En tenant compte de la liquidité dans les fermes et des taux d’intérêt qui augmentent, les agriculteurs ont également besoin d’une augmentation pour payer leurs comptes. Il est toutefois primordial de trouver un juste équilibre dans l’augmentation des prix, selon Pierre Lampron.

« Il faut que le consommateur soit capable de l'acheter. Il faut que les producteurs soient capables d'en vivre. »

— Une citation de  Pierre Lampron, président des Producteurs laitiers du Canada

L’explosion du prix de l’engrais en raison de la guerre en Ukraine touche aussi les producteurs laitiers.

Notamment, le prix de l'engrais qui a explosé. La pénurie de main-d'œuvre affecte aussi nos chaînes d’approvisionnement à la ferme, mais aussi pour les pièces et les machineries, précise Pierre Lampron.

Le prix du lait à la production avait déjà grimpé de 6 cents le litre, soit environ 8,4 %, le 1er février 2022. La Commission canadienne du lait n'augmente généralement le prix qu'une fois par an. La dernière fois que ce prix a été augmenté deux fois dans la même année, c'était en 2018.

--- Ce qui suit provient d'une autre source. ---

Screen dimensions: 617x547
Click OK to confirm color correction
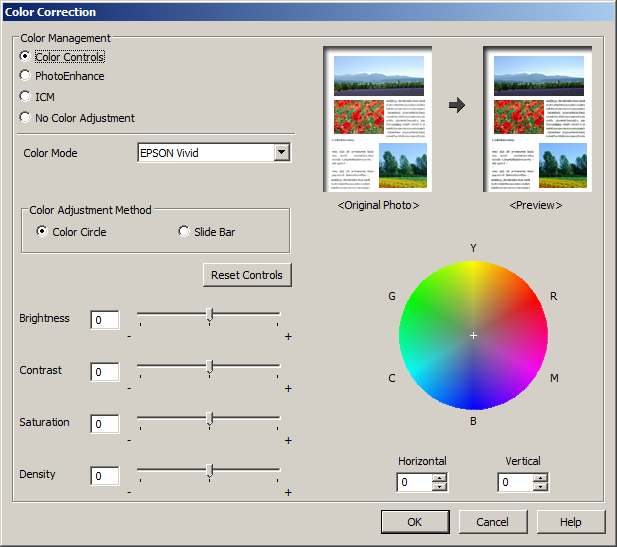(x=415, y=522)
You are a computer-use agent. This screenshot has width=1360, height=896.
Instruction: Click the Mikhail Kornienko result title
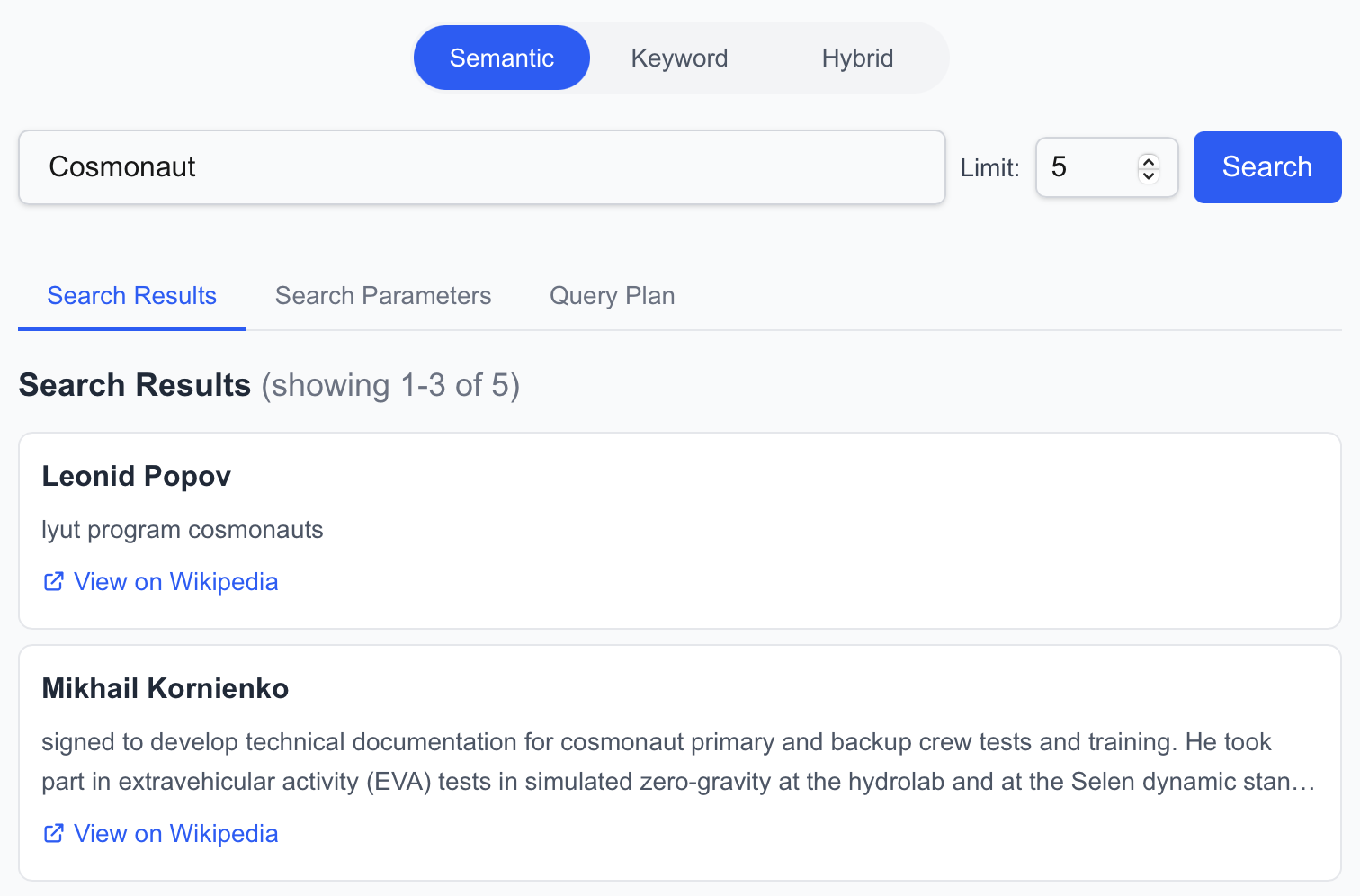pos(165,688)
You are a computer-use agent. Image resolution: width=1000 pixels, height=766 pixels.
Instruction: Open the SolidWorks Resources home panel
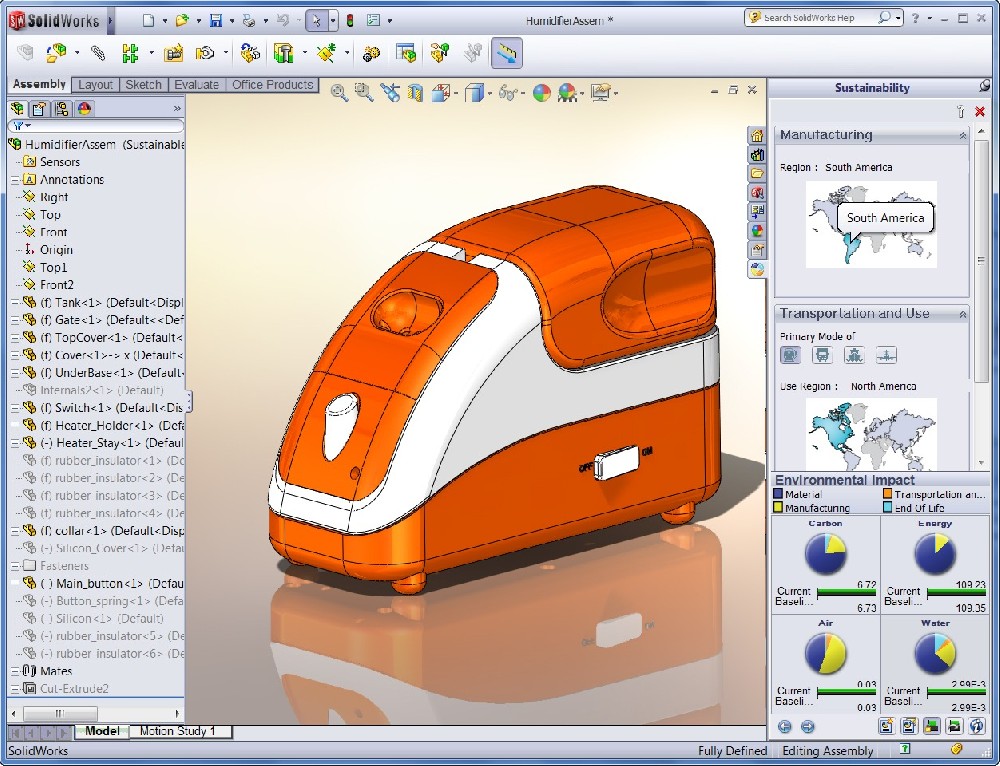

Selon le vice-président et économiste en chef à Financement agricole Canada Jean-Philippe Gervais, cette augmentation pourrait uniquement toucher le prix du lait qui sort de la ferme.

Si on parle d’autres produits, comme le yogourt et le fromage, on ne verra pas une augmentation aussi importante en termes de pourcentage. Ce qui est important, c’est l'augmentation en dollars à la ferme, explique-t-il.

Cependant, les transformateurs font face aussi à des augmentations et à des problèmes de pénurie de la main-d'œuvre. Pierre Lampron croient qu'ils vont probablement devoir augmenter leurs coûts.